Aktivasi pasar juga mulai merambah lantai dua dan tiga. Sejumlah gerai di kedua lantai tersebut dibuka secara berjenjang oleh para penyewa.
Seiring beroperasinya gedung utama, area pasar sementara nan sebelumnya digunakan pedagang mulai dibongkar secara bertahap. Pembongkaran dilakukan untuk membuka ruang bagi pembangunan akses masuk dan keluar gedung nan lebih representatif.
“Proses pembongkaran tersebut dilakukan untuk memberikan ruang bagi pembangunan area akses masuk dan keluar gedung nan representatif. Proses pengerjaannya diperkirakan bakal berjalan selama satu bulan ke depan,” ujar Direktur Teknik & Pengembangan PT Jakarta Propertindo (Perseroda), Robert Sarjaka.

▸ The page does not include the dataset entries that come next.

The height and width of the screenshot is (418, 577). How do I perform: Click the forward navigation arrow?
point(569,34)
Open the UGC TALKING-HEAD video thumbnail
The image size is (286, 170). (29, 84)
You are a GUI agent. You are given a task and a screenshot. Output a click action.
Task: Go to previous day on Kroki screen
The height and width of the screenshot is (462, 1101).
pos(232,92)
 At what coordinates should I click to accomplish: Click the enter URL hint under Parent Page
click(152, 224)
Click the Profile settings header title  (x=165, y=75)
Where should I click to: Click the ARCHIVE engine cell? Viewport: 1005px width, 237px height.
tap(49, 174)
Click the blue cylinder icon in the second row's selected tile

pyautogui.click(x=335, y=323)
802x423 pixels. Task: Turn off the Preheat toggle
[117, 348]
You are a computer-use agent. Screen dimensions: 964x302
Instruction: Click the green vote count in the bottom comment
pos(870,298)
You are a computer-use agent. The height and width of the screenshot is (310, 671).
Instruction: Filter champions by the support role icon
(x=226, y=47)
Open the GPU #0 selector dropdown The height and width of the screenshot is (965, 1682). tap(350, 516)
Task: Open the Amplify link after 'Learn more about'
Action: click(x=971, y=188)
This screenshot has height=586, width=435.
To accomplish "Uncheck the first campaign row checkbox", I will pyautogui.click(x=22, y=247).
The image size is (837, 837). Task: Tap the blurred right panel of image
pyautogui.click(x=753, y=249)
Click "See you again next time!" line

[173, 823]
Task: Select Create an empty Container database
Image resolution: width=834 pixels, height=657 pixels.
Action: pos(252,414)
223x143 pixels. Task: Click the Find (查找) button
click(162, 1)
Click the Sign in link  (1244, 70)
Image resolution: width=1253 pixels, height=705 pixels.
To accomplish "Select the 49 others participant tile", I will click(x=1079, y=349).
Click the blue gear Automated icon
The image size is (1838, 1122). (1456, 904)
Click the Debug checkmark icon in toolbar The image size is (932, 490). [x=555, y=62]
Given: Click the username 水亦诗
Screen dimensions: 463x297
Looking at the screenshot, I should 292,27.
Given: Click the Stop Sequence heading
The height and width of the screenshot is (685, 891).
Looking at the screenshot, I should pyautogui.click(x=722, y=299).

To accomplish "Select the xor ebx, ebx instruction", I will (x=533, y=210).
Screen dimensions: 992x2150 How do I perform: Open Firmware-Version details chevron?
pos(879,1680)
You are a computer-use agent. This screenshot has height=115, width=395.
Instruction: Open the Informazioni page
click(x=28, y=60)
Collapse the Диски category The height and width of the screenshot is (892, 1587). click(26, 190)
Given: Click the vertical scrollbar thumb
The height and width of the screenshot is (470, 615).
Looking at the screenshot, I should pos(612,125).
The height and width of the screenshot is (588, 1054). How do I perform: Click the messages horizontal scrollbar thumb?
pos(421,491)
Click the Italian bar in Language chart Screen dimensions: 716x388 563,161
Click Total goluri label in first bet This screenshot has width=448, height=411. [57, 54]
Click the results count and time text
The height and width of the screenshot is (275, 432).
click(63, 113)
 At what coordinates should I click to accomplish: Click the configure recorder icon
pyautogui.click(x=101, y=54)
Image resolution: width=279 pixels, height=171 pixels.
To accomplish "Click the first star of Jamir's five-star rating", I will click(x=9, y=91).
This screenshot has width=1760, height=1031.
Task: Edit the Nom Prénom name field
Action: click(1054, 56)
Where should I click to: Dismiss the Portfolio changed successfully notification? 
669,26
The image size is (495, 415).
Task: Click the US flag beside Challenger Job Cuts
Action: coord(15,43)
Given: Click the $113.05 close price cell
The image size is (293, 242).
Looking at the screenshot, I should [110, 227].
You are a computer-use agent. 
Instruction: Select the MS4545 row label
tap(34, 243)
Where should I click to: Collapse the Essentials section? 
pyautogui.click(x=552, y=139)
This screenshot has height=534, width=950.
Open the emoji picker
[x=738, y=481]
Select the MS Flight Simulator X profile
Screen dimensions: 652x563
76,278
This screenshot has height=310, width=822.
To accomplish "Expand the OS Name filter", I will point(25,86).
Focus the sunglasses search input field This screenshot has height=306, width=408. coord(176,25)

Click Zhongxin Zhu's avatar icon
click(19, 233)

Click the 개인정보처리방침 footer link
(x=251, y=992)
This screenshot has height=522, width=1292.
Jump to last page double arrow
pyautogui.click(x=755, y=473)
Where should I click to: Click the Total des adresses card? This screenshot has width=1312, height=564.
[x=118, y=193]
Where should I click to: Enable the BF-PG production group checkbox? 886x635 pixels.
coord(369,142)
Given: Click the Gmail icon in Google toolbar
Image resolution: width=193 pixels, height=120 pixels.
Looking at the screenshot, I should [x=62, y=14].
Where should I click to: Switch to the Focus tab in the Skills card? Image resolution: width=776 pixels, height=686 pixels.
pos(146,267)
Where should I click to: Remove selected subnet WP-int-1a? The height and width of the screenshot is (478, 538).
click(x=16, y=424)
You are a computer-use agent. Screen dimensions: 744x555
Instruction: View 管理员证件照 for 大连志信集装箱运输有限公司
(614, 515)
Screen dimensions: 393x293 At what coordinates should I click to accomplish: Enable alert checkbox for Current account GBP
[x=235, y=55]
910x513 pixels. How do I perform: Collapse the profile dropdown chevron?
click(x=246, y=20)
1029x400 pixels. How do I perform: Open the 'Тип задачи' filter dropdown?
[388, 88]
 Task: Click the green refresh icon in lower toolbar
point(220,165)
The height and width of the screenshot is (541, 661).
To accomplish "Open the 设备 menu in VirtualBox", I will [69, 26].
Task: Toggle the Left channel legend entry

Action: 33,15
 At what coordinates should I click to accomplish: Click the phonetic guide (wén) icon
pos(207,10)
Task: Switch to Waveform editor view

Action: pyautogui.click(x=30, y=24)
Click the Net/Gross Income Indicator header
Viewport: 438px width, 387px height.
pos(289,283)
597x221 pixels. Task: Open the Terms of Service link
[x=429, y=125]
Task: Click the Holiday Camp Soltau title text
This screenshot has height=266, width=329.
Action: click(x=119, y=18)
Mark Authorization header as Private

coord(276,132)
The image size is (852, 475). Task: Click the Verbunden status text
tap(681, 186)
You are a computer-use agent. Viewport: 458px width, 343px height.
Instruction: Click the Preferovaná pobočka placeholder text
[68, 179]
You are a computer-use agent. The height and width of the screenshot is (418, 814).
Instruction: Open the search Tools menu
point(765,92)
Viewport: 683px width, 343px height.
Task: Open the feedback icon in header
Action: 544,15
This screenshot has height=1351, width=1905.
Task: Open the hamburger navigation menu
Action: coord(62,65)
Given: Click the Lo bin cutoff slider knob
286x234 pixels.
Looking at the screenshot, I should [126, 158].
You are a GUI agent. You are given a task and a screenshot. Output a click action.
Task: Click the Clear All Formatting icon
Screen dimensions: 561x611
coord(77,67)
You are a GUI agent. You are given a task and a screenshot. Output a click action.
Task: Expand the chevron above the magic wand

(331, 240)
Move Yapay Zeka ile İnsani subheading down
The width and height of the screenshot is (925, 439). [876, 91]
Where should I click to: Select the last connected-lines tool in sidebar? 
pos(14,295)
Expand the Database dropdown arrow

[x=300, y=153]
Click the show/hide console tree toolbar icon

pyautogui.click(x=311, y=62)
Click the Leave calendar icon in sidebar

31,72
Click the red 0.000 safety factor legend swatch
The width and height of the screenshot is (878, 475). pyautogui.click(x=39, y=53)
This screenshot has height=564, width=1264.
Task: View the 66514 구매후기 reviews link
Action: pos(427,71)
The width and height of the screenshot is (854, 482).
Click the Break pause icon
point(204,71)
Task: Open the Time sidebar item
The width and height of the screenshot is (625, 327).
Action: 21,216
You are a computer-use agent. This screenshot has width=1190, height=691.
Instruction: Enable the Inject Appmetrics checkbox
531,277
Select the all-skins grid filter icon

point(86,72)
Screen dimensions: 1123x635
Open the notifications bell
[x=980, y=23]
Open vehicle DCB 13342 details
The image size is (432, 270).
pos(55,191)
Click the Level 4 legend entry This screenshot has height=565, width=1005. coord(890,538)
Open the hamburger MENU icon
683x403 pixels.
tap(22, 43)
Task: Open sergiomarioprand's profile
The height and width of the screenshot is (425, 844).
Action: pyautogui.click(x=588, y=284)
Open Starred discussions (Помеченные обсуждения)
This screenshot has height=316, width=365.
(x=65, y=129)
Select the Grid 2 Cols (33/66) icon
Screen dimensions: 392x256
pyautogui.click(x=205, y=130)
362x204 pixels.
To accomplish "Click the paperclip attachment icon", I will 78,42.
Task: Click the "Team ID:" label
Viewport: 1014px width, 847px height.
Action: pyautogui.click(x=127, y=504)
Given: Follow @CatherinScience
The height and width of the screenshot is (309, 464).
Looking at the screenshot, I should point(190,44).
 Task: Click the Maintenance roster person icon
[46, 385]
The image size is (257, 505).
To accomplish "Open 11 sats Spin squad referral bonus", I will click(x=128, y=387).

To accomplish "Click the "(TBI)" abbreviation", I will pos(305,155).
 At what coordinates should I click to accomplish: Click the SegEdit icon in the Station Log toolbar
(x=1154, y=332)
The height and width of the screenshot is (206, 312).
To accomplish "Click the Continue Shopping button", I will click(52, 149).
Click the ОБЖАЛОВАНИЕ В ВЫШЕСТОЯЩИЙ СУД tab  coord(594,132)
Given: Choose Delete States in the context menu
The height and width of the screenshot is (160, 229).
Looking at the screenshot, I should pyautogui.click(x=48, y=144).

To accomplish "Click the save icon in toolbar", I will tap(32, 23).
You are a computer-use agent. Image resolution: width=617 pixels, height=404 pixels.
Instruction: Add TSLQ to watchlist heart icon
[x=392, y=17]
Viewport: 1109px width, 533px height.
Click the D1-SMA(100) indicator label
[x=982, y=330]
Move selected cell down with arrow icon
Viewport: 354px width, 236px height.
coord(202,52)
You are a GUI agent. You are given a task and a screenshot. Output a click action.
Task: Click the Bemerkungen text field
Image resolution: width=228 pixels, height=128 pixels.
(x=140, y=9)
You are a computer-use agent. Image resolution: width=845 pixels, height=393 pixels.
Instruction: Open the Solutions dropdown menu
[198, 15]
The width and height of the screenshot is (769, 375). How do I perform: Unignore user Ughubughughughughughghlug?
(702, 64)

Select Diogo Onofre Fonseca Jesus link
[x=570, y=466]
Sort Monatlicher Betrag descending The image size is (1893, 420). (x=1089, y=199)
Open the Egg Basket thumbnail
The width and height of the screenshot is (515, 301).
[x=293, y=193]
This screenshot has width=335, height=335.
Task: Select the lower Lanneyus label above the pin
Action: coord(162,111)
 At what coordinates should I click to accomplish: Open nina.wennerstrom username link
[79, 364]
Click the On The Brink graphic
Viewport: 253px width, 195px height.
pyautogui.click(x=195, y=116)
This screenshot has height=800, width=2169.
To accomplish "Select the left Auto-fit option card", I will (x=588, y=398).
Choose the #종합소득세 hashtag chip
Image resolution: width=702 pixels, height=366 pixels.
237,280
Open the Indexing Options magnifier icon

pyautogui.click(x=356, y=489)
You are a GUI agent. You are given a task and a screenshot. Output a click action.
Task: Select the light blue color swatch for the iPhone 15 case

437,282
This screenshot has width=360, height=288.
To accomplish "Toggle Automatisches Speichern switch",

Aktivasi PMK bakal terus dilakukan secara bertahap. Salah satu area nan ditunggu masyarakat adalah Food and Beverage (F&B) nan terletak di lantai 5, nan dijadwalkan mulai dibuka secara berjenjang pada September 2026.
Kehadiran area F&B diharapkan menambah kegunaan PMK sebagai ruang kuliner sekaligus ruang hubungan dan komunal bagi masyarakat Jakarta maupun wisatawan.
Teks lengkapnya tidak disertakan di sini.